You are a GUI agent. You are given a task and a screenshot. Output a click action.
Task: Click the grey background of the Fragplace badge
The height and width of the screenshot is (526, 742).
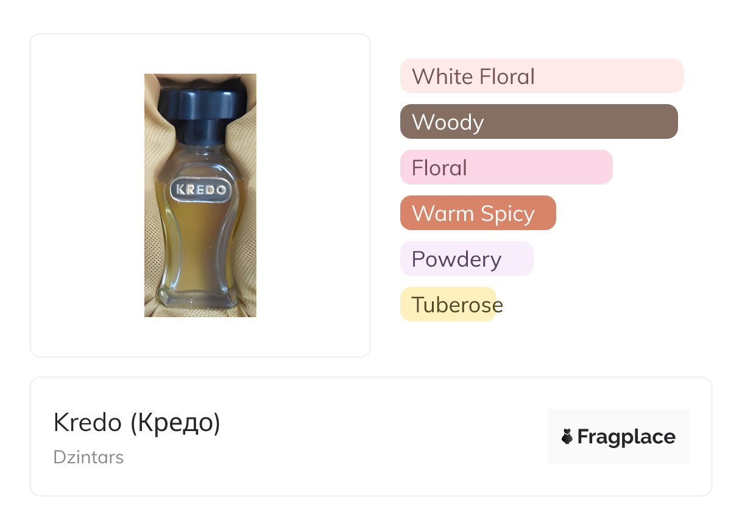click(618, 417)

--

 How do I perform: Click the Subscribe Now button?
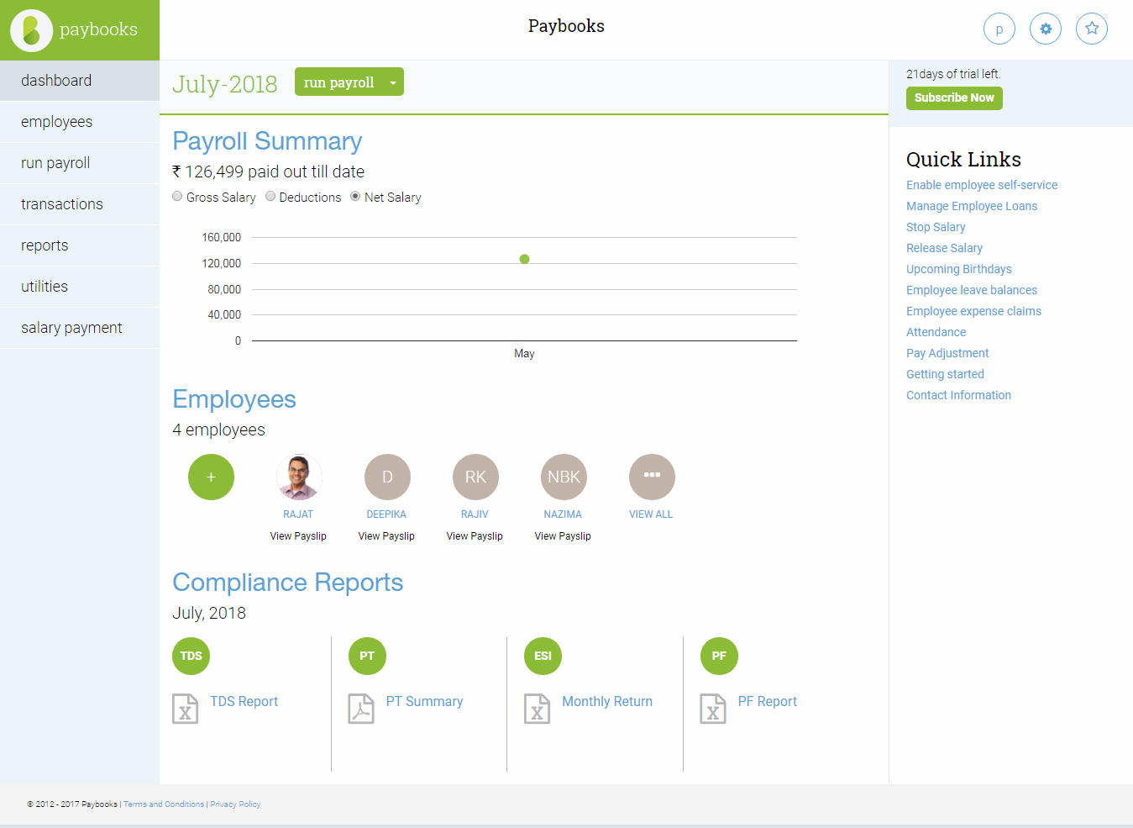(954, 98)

---

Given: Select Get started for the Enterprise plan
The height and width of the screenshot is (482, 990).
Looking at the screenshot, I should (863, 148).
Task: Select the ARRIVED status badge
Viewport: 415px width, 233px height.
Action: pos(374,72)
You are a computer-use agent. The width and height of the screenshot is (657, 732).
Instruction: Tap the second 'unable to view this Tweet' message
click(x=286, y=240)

### What is being asked
Within the listing above, filter for lines holding the string "agent" and copy each one.

### Problem solution
You are a GUI agent. You are given a task and a screenshot. Output a click action.
You are a computer-use agent. The width and height of the screenshot is (657, 732).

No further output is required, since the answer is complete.